Clarissa Pinkola Estes posted a letter for her many fans last week.
 Her book Women who run with the wolves took 20 years and 42 rejection letters to find publication and become one of my all time inspirational books. In the letter she said....

"Stories are medicine. Medicine for the world. Heavy medicine carried by those who have the deep spiritual muscle to carry the medicine, in fact, persons are chosen. It is not a profession. It is a calling. It is not a bunch of images, symbols and 'stories.' It is a way of life."

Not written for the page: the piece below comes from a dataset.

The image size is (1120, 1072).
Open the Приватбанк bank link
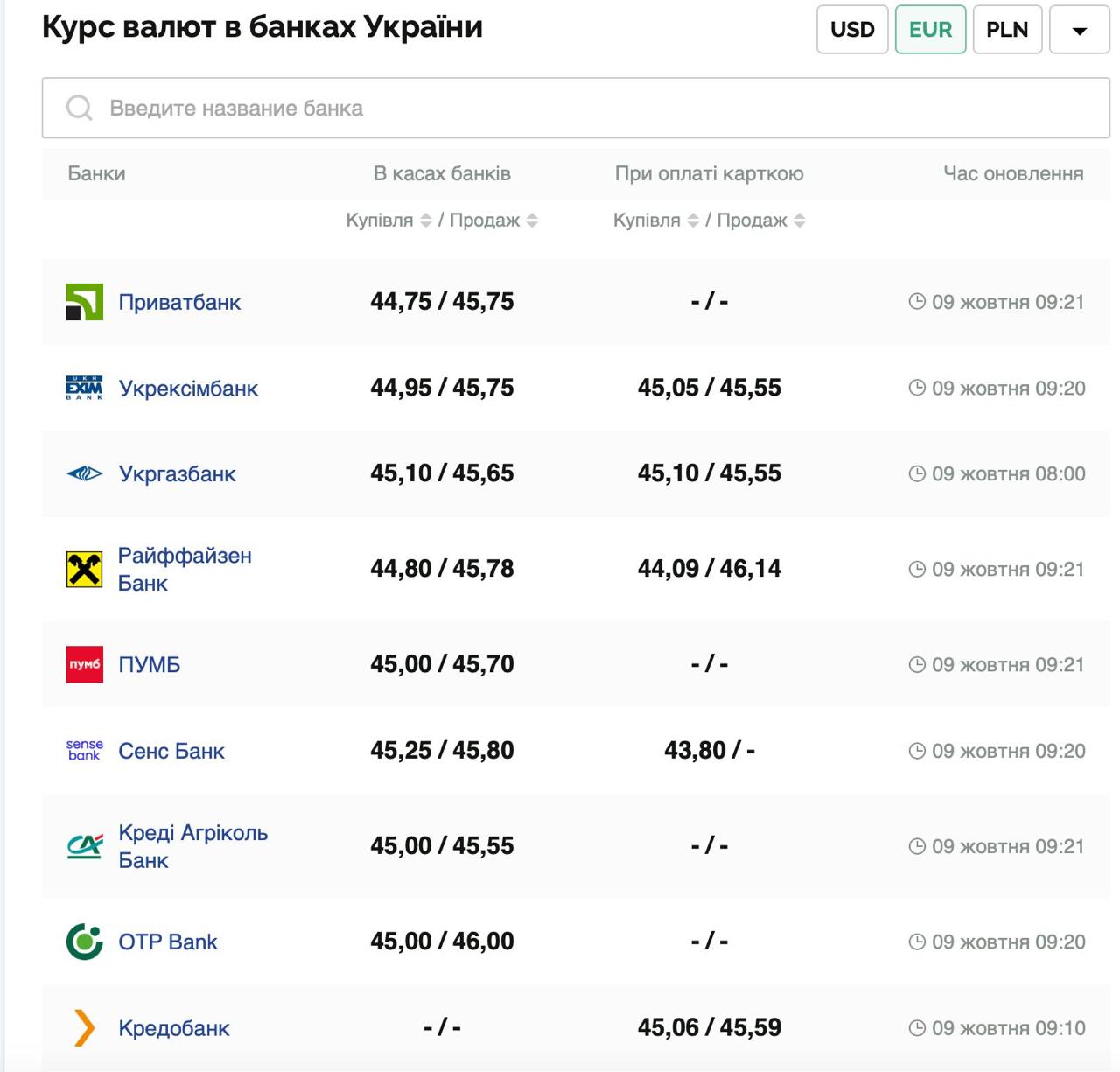(x=179, y=302)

Today the mousy little rabbit, settled into her usual spot and devoured her favourite flowers. Is being here photographing the ordinary and the everyday a calling? Is the creative process exercising a deep spiritual muscle? Have I been chosen to carry a heavy medicine for the world?

 There were a dozen other lives I almost lived. I'm not sure how I ended up being here instead of ambling down the city streets where I grew up. But here I am, and yes while I can't fully grasp "the calling" I know this is definitely a way of life, that I am home. 

Do you ever feel that you are living out your calling? Is your own practice more than "a bunch of images, symbols, and stories"? Is it your way of life?